The Future of What is the band's third record, originally released in 1995. Many of their most beloved songs are from this record. 


Olimpia Splendid - S/T

Speaking of "Olympia", the self-titled 6 track EP by  Finnish group Olimpia Splendid, was a welcome find this week. Formed in 2010, Olimpia Splendid are a trio from Helsinki making lo-fi, fever-dream, DIY indie rock. It was easy for me to lose myself in this release, and by the time I got to track 4, I was like... hold the fuck on a minute... is this snake charming music and I the snake? 

The write-up on their bandcamp states it best "their hypnotic music is a mix of weirdly tuned guitars, muddy drum machine loops, whispering vocals and trash can delays." They are signed to Fonal Records out of Finland, which seems a treasure trove of interesting Finnish music, so stay tuned for more choice picks from that.

thur-gone - Before Time

Here we have a simple recording of one Daniel Thurgood Bromfield, simply playing a piano. And it's not Bach or Mozart or anything, but one person's musical wanderings around the keys. From the sound of it, it's an inexpensive set up, with the microphone picking up all ambient sounds of the room and house.

The house is known as The Campbell House. I believe it's a student house on the University of Oregon campus. 

It's an interesting recording, and one can clearly hear a dryer or dishwasher in the background, and the occasional door or conversation happening in an adjacent room. A snapshot of someone else's life that could almost be your own.


There are a lot of niche markets out there in the world. Bacon flavored vodka, turkey and gravy flavored soda, and this... dinosaur themed dungeon synth. 

When you hear it, it totally makes sense... much more than meat-flavored beverages, anyway. You can probably already image what this sounds like... slow thudding, ambient synths with the sounds of dinosaurs roaring in the background. 

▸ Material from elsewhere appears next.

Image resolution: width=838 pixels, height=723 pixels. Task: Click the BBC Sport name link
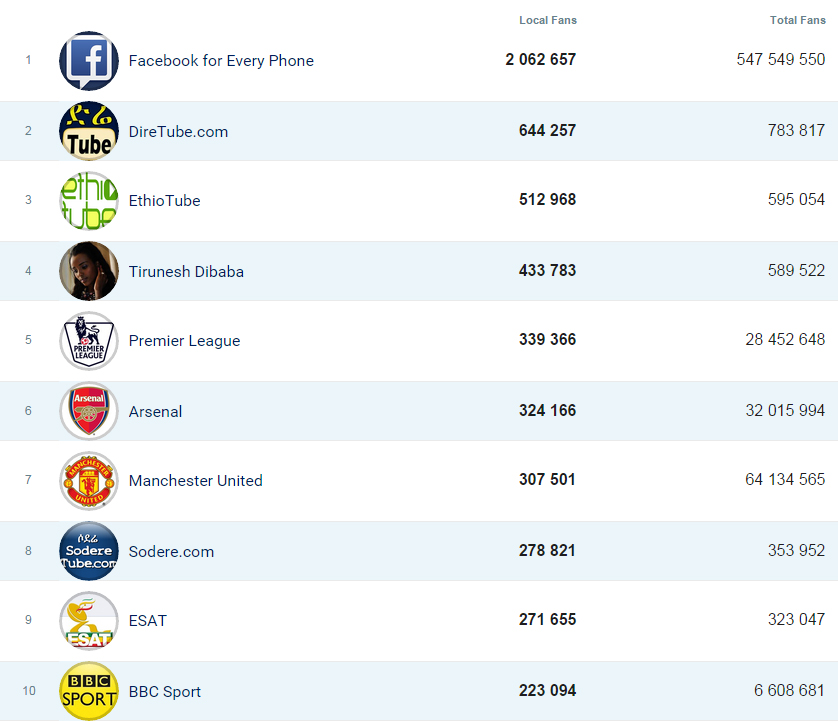(x=164, y=692)
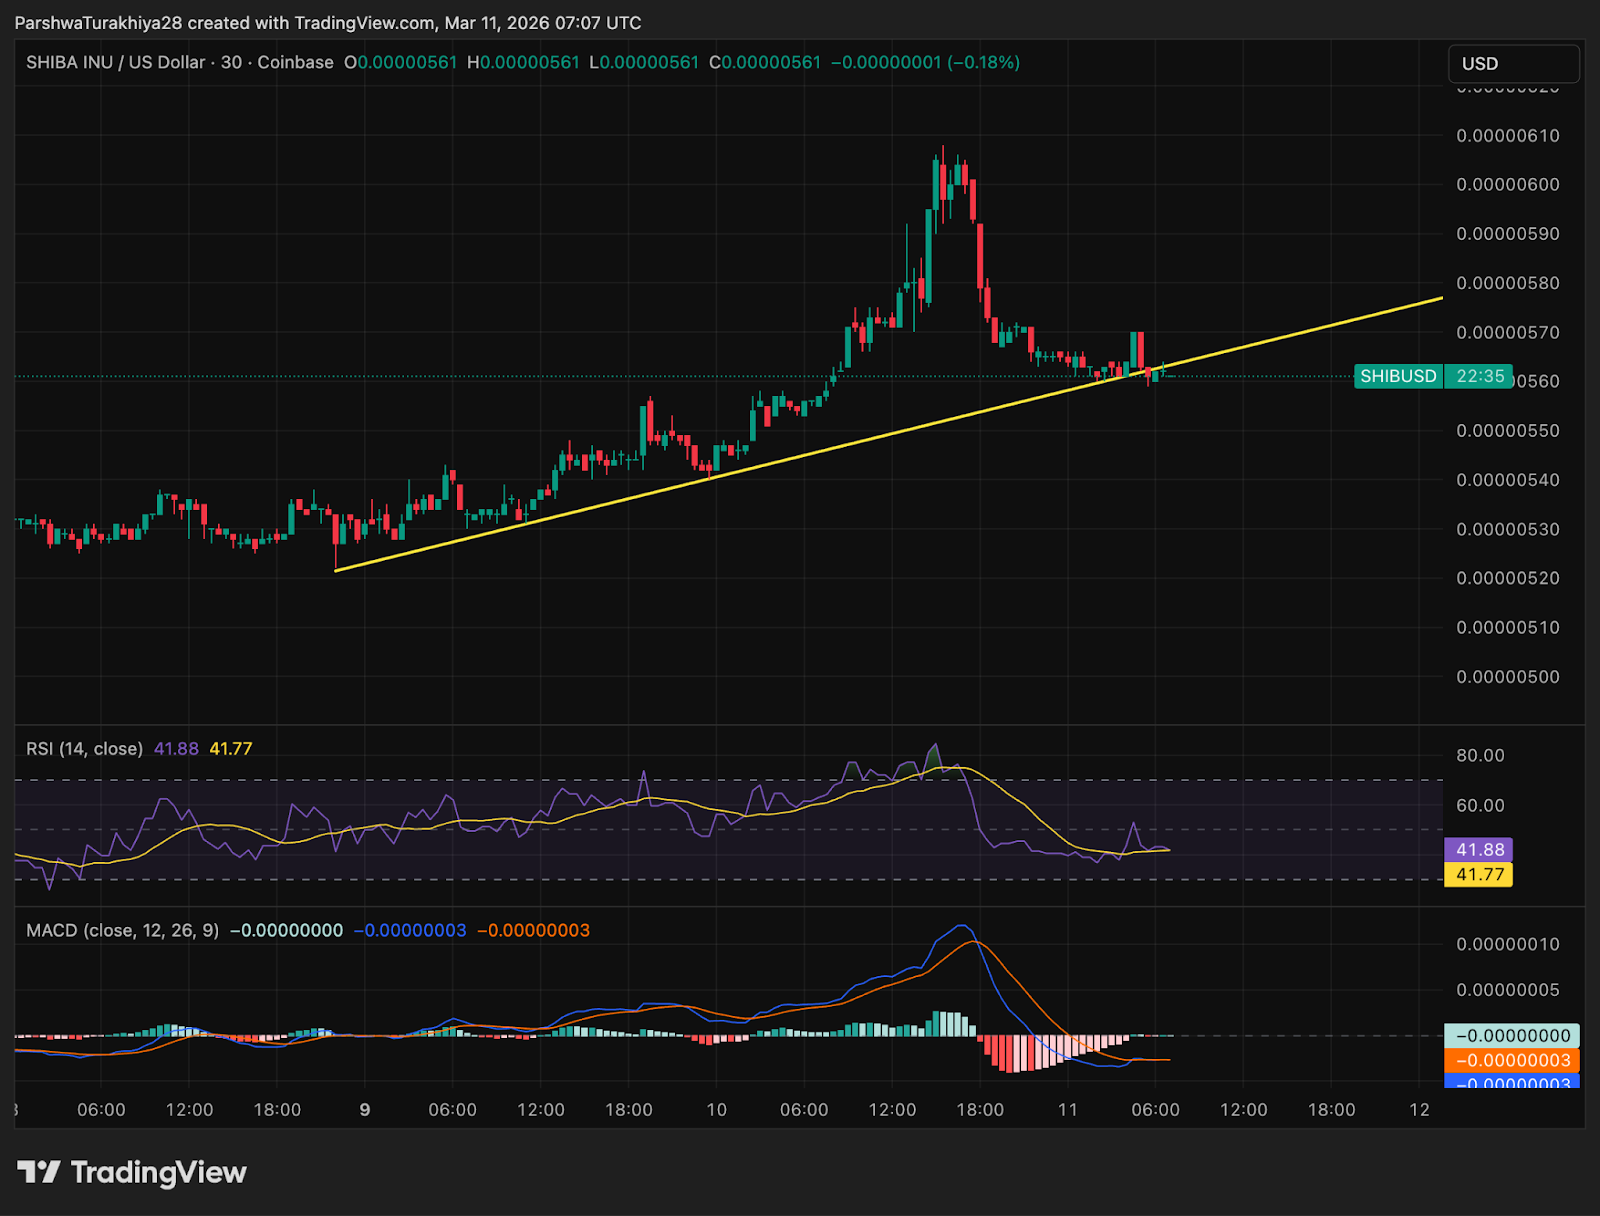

In a sense... very slow and heavy. A conversation starter for your water cooler breaks, if that's a thing that people still do. 




Friday, August 18, 2017

Scrivener - A Signal (2017)

Olympia, Washington, where the smell of salt water competes with the aroma of roasting coffee (which smells a lot like burning toast), is also where some of music's most well known artists gestated and spewed forth definitive records of early American indie rock. It was ground zero for the Riot Grrrl movement, and both Beck and Modest Mouse recorded there. Kurt Cobain lived just east of downtown, where he wrote much of Nevermind - a record that sent a whole nation of angsty teenagers hurdling towards thrift stores, searching feverishly for smoke-stained plaid shirts. More recently, Olympia has spurred forth one of the greatest black metal bands in recent times, Wolves In The Throne Room, and has lead the country in amazing queer, d-beat, hardcore punk bands like G.L.O.S.S. and Slouch.

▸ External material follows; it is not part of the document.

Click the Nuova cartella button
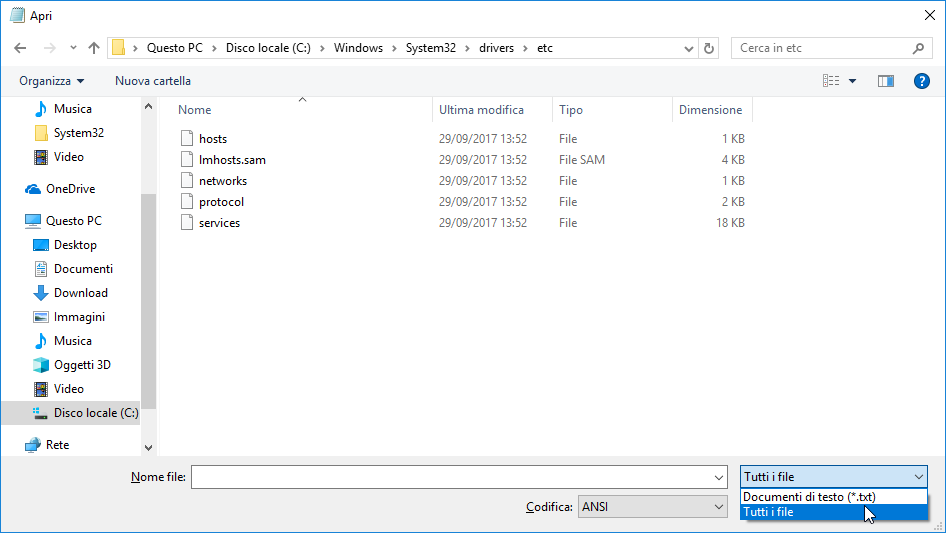152,81
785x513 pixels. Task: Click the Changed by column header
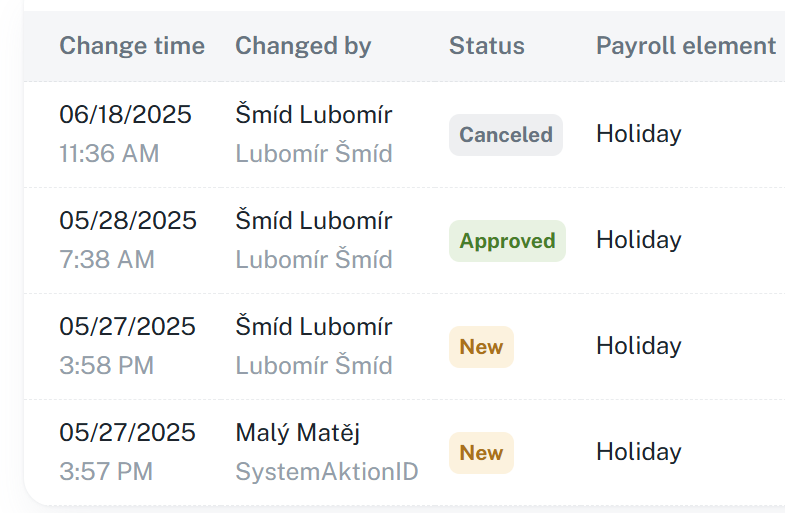click(303, 46)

It's just happens to be a great town for bands. I remember walking downtown from my little black house near the San Francisco Street Bakery, and on almost every block you could hear bands practicing in garages, living rooms, and basements. The community is tight knit and insular which, while making the social scene a difficult nut to crack, makes for a strong and supportive environment for artists.

It's from this environment that my new favorite band has emerged. This is Scrivener's first recording I believe, and it's so good that I had to dust off this long-neglected blog to steer any lingering readers toward their bandcamp page. Their style is like glam-hardcore punk... and by "glam" I refer to the almost theatric vocal delivery. Usually with any genre of music, a vocalist will stick to one vocal delivery - singing, speak-singing (think post-motorcycle accident Dylan), screaming... etc. but Scrivener's vocalist moves fluidly through all, using a range of expression missing from the vast majority of punk singers, or rock vocalists in general. Take the screaming of any metal or hardcore band and add bit of animated, matter-of-fact conversation - it's such a fresh delivery that it keeps this record on constant rotation. Scrivener is simultaneously playful and brutal.

8 songs, pay what you want for digital or buy their self-released cassette tape through their bandcamp page.